Steven Mills y Tiffany Score acudieron en 2020 al Centro de Fertilidad de Orlando con el objetivo de formar una familia. Según detallaron en la acción legal, el laboratorio generó embriones a partir de sus propios óvulos y esperma, los cuales quedaron criopreservados.
El 7 de abril de 2021, uno de esos embriones fue implantado en el útero de Tiffany. El embarazo llegó a término y la niña nació el 11 de diciembre de ese año.
La sospecha tras el nacimiento
Poco después del parto, la pareja comenzó a notar que la bebé no presentaba rasgos físicos acordes con su ascendencia. Ante la duda, solicitaron pruebas genéticas por cuenta propia.
Los exámenes confirmaron que la menor no tiene vínculo biológico con ninguno de los dos.
“Aunque estamos profundamente agradecidos de tener a Shea en nuestras vidas y la amamos infinitamente, también reconocemos que tenemos la obligación moral de encontrar a sus padres genéticos”, expresó Tiffany en redes sociales.
La demanda y el temor por su embrión
Según la pareja, intentaron contactar en múltiples ocasiones a la clínica para obtener explicaciones, pero no recibieron respuesta. Ante el silencio, interpusieron una demanda civil el pasado 22 de enero.
El abogado Jack Scarola, representante del matrimonio, señaló que sus clientes enfrentan una situación emocional compleja, ya que mantienen un fuerte vínculo afectivo con la niña, pero al mismo tiempo temen que su propio embrión haya sido implantado en otra mujer.
“Nuestra alegría por su nacimiento se ve complicada por la devastadora realidad de que sus padres genéticos (…) puedan haber recibido nuestro embrión genético. Estamos desconsolados, devastados y confundidos”, afirmó Tiffany.

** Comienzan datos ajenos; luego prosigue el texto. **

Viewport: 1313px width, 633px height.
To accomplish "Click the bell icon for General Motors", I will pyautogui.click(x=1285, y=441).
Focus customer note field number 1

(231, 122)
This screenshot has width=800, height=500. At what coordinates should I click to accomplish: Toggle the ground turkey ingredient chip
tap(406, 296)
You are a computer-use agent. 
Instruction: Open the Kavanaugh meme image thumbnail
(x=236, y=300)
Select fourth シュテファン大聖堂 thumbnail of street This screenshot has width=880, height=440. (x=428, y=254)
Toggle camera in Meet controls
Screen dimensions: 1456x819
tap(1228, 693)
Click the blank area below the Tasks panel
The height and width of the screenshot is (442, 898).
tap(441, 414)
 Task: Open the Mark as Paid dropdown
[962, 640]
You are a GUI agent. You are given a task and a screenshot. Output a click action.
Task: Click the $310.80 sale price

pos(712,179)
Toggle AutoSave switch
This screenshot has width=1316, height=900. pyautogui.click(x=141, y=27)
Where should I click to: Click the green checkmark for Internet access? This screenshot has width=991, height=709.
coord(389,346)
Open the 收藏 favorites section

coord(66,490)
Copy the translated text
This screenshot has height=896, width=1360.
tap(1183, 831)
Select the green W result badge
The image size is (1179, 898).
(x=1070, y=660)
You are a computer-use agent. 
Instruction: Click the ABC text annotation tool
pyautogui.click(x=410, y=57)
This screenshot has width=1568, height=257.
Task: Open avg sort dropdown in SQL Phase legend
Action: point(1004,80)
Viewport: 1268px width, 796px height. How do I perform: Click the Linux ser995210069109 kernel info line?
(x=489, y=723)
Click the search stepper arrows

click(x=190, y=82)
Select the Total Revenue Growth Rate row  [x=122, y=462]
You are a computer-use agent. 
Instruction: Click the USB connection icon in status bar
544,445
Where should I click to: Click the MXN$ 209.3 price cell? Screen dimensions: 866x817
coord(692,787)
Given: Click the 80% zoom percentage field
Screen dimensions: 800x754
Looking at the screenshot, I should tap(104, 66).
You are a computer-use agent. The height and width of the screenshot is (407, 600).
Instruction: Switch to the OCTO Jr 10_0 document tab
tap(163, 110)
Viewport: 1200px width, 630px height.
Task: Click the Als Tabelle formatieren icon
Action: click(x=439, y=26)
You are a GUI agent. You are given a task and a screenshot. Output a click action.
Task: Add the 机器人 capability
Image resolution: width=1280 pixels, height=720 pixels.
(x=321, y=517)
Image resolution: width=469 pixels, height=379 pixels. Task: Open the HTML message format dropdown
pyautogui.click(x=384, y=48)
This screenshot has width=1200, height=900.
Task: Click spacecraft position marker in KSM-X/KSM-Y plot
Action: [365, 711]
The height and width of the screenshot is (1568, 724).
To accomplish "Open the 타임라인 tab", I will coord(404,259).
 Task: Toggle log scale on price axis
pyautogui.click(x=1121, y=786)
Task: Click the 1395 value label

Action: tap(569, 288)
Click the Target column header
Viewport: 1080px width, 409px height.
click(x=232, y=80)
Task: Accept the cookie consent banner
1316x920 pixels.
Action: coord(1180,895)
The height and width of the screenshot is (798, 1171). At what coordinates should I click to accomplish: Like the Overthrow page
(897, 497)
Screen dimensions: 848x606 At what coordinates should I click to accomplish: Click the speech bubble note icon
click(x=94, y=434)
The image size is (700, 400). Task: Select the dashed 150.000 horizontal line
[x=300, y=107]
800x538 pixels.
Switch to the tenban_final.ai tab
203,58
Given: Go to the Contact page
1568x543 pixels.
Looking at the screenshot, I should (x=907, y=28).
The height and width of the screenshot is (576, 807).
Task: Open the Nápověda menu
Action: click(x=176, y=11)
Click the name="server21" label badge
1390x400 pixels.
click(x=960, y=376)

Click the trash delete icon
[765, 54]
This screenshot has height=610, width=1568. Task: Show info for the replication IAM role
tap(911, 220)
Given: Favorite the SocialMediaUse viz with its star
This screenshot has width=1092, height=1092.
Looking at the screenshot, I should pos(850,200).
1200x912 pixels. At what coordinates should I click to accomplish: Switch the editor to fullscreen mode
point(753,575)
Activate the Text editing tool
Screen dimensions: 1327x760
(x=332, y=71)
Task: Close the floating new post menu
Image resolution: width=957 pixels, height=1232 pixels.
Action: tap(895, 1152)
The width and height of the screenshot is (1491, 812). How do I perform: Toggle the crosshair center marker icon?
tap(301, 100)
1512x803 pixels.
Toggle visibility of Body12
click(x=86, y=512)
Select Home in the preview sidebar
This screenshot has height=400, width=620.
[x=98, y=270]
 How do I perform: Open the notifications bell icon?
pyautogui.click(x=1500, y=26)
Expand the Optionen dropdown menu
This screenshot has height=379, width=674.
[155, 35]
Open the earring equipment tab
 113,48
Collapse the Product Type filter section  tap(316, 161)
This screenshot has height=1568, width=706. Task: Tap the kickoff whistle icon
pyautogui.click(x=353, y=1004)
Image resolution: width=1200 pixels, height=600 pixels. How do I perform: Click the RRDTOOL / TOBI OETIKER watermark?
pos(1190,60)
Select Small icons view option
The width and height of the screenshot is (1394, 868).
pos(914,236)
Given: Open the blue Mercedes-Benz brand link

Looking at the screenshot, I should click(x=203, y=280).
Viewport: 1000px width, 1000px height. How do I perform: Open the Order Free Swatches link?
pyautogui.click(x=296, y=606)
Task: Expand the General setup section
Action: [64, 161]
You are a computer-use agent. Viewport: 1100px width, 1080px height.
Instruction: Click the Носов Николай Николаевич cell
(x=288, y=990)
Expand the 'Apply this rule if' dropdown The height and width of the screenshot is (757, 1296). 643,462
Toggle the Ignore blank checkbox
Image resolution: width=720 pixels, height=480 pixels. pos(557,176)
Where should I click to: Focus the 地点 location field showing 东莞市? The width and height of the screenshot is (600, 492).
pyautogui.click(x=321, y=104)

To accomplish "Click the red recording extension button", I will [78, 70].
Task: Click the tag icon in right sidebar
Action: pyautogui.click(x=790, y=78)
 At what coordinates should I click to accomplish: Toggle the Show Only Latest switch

El caso fue presentado ante la jueza Margaret Schreiber en una audiencia de emergencia, donde la defensa solicitó acceso a registros que permitan esclarecer lo ocurrido.
Respuesta de la clínica
El Centro de Fertilidad de Orlando indicó en un comunicado que está cooperando con una investigación para determinar el origen del presunto error. Su abogado, Francis Pierce III, señaló que trabajan en busca de una resolución, aunque advirtió que las pruebas genéticas adicionales podrían tardar.
Por su parte, otra abogada involucrada en el caso planteó la posibilidad de que el intercambio haya ocurrido en 2020, durante el proceso de congelación de los óvulos.
El litigio abre un nuevo debate sobre los controles y protocolos en medicina reproductiva, un campo donde —según los especialistas— errores de este tipo son poco frecuentes, pero pueden tener profundas implicaciones legales y humanas.